Oh look, its Hallmark Holiday Day AKA Valentine’s Day. On this day you should be:
  1. Married or otherwise involved and truly, madly, deeply in love. (check)
  2. Going to an anti-Valentine’s Day/Celebrate Your Freedom event OR a Screw Cupid party or pub crawl.
  3. In a bad relationship, contacting a lawyer so’s you can sue the shit out of Eros (and that fucking, fat, baby archer too) and doing your damnedest to ignore the day’s bullshit hype.
  4. Dating, truly, madly, deeply in love and about to propose or be proposed to.
If you fall into category four, do think twice before you hit your local E.B. Horn or Cartier for the marital promissory note.

I’ve never been a diamond fan. Sure, sure, they’re pretty, sparkly things but I like color. In the, strictly speaking, precious realm, I’ll take rubies and sapphires over diamonds any day.
Semi precious is more my bag though—you know, garnets, amethysts, tourmalines to name just a few. Oh and I like sea glass and beach pebbles too. Why? They’re beautiful AND not so damn pricey. I just don’t get the whole spend-one-to-three-months-pay-on-an-engagement-ring bullshit. Never have. But then, I also don’t understand why anyone would shell out thousands on a dress that’s worn just once.

Best I can tell, most of us aren’t scions of mondo wealth. Is this really the best use of meager funds? Is this the smartest way to start out a life together—broke and in debt?

I’m not just being cheap or contrary here when I say diamond engagement ring, meh.
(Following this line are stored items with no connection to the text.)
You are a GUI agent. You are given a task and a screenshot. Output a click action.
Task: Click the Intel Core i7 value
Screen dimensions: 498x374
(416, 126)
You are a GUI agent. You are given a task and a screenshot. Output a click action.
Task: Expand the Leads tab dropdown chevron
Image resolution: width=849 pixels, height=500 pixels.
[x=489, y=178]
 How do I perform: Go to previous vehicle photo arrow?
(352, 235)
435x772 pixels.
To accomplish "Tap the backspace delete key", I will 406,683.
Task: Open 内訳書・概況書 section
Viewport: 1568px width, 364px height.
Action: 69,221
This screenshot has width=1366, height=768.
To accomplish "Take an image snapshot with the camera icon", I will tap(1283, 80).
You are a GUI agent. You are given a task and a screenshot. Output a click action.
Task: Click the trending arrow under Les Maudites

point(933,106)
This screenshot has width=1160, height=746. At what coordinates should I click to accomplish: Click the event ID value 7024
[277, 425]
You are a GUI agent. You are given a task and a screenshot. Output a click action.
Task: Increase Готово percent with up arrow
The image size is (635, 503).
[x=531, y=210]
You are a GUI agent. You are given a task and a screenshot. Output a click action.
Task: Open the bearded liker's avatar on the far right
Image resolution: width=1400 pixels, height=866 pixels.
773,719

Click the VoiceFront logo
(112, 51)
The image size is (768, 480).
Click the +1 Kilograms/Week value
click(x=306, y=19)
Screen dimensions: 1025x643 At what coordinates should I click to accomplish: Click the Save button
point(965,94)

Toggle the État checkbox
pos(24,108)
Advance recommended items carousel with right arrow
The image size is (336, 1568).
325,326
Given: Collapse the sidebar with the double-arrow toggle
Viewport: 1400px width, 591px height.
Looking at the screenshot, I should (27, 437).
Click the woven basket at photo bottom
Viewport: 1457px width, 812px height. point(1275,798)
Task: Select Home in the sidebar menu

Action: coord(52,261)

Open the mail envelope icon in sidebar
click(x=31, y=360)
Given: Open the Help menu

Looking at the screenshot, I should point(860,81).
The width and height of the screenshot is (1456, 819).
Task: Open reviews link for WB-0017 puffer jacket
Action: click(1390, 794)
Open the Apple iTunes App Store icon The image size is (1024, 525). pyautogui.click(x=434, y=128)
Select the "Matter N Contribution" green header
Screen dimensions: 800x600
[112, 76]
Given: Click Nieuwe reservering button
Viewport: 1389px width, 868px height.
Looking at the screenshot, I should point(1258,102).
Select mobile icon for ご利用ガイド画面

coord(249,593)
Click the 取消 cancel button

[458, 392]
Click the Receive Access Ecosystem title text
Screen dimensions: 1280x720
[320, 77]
This didn’t become engraved-in-granite-tradition organically. Fuck no. Serious, Dark Arts Marketeers brought this wickedly extravagant practice into being.
The British businessmen operating the South African mines recognized that only by maintaining the fiction that diamonds were scarce and inherently valuable could they protect their investments and buoy diamond prices.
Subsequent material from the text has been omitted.